Few first novels, however, are without fault, and Sophia and the Utopia Machine is no exception. For this reader, the chief flaw of this novel is its surrender of plausibility to narrative expediency. Fiction is, of course, often predicated on minor disruption to the everyday normalcy of life. Consider, however, that in the brief span of five short chapters, Sophia would
-learn of the existence of the top secret Utopia Machine project from a loose-lipped princeling on the Internet
-conveniently discover a hitherto unread missive from her long-missing father from a pile of paper in the study referencing the top-top secret machine
-find out from a loose-lipped colleague of her mother that her parents were the chief scientists behind the top-top-top secret project
-break into an unguarded but nevertheless “top secret, restricted area” of a government research facility
-and come into possession and operation of the top-top-top-top secret machine, which happened to be nonchalantly squirreled around in the pockets of aforementioned colleague
The way things fall somewhat too neatly into place demands a suspension of disbelief so great that the reader who could pull it off could probably also levitate by sheer force of will. But if the internal coherence of these scenes does not pass muster in other literary genres, it is entirely appropriate to the form of a work of YA fiction.
Northrop Frye once remarked that utopian/dystopian literature, despite being expressed in terms of myth, are nevertheless highly relatable to their contemporaneous audience. This is because they are projections of present social symptoms into the future; they imagine the telos of the society in which the mythmaker lives. Literary utopias show us the best version of ourselves, while their satirical cousins have us at our worse. True to form, Huang’s utopian satire is an (exaggerated) snapshot of present-day Singaporean socio-dynamic: we find the same economic inequality, the same divisions, and indeed the very non-tolerance of dissent, in the novel as we do in today’s Singaporean society. If the impulse of the utopian/dystopian imagination is flight into an alternate time and/or space, the issues they raise are never quite solipsised. Rather, that which they castigate is reality as is presently lived.

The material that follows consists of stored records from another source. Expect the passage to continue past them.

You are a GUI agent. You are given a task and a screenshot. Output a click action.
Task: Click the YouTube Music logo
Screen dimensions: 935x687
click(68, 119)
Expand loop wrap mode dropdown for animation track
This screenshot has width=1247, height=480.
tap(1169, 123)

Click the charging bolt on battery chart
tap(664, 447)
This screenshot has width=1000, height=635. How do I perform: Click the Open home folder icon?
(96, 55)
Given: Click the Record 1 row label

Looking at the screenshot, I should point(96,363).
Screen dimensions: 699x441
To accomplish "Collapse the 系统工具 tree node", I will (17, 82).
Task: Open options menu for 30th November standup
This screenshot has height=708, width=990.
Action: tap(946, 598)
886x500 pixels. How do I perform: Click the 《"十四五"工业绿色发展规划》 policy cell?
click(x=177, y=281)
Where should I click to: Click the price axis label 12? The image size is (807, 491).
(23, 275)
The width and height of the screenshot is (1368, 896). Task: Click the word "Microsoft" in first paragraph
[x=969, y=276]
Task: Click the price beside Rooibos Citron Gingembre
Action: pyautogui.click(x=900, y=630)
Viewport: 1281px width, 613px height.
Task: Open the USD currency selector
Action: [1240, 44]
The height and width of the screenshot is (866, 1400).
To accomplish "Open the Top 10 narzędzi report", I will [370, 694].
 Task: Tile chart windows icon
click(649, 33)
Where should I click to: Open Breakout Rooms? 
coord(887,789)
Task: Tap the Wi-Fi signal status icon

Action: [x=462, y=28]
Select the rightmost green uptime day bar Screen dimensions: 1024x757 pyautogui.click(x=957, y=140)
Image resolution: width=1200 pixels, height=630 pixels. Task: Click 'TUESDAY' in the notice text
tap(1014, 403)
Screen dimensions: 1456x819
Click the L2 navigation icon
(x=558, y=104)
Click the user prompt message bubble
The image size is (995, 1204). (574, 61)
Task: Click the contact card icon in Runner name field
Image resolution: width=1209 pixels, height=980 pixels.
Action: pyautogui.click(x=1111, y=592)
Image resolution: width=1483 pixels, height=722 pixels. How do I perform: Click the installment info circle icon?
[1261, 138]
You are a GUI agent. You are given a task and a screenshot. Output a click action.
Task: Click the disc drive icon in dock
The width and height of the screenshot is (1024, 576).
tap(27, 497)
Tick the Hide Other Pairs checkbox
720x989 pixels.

It is unsurprising therefore to find this novel’s observations on social inequality and political dissent fitting and feeding a larger discourse in Singaporean print. While its themes have already been meticulously explored—quite recently, and amongst others—in the form of a graphic novel by Sonny Liew (The Art of Charlie Chan Hock Chye, 2015) and in essays by Teo You Yenn (This Is What Inequality Looks Like, 2018), Huang’s gesture to More’s highly egalitarian, communist society is a particularly apt argument against the income inequality and political oppression in Singapore. With its ambition, relevance, and occasional grace, Sophia and the Utopia Machine is a welcome addition to the corpus of Singaporean prose fiction.